Dataset entries:
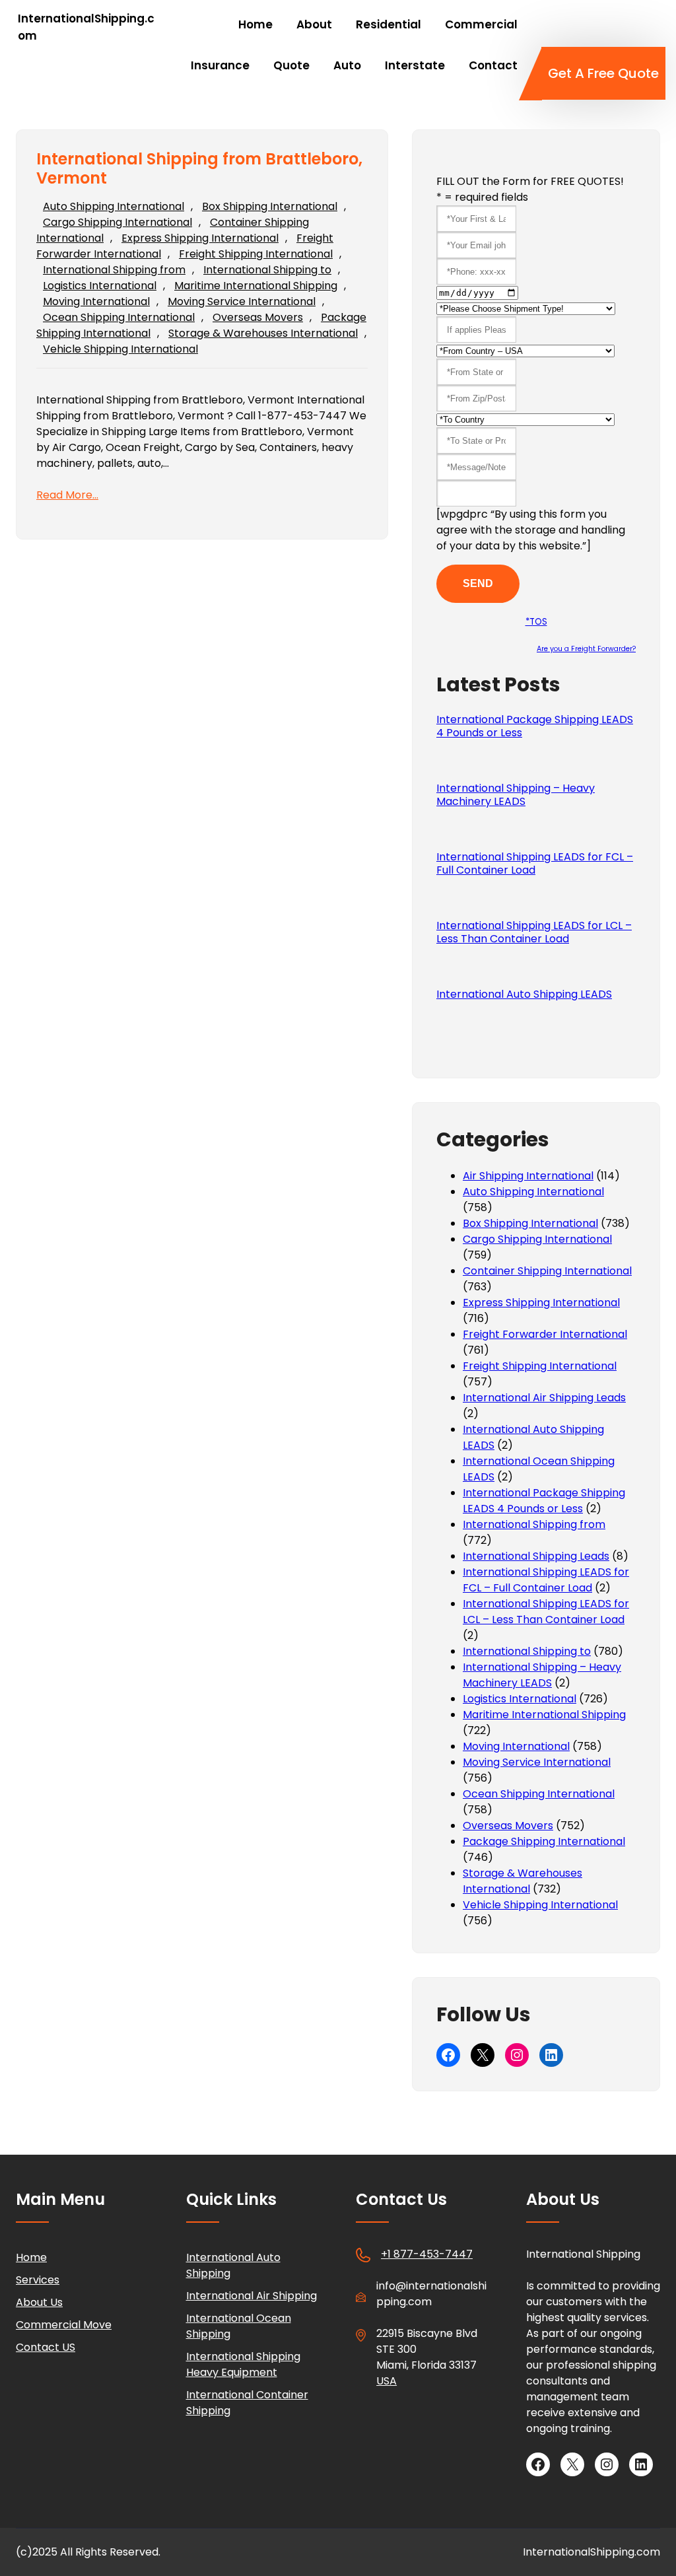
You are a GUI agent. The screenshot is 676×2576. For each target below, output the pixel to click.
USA (386, 2380)
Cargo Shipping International (117, 222)
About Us (39, 2302)
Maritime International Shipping (255, 285)
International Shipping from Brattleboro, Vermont (199, 169)
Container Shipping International (547, 1270)
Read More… (67, 495)
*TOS (536, 621)
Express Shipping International (200, 238)
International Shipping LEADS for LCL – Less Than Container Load (534, 932)
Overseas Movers (258, 317)
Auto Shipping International (113, 206)
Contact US (45, 2347)
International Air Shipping (251, 2295)
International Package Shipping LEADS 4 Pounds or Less (534, 726)
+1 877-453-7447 (427, 2254)
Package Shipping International (544, 1841)
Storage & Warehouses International (263, 333)
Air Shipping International (528, 1175)
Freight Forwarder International (545, 1334)
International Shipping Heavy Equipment (243, 2364)
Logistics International (99, 285)
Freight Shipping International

EXERCISE DESCRIPTION » Where does the word "Container" appear in the records? Copy every line that holds it.

RESPONSE BOX »
Container Shipping International (547, 1270)
International Shipping LEADS for LCL – Less Than Container Load (534, 932)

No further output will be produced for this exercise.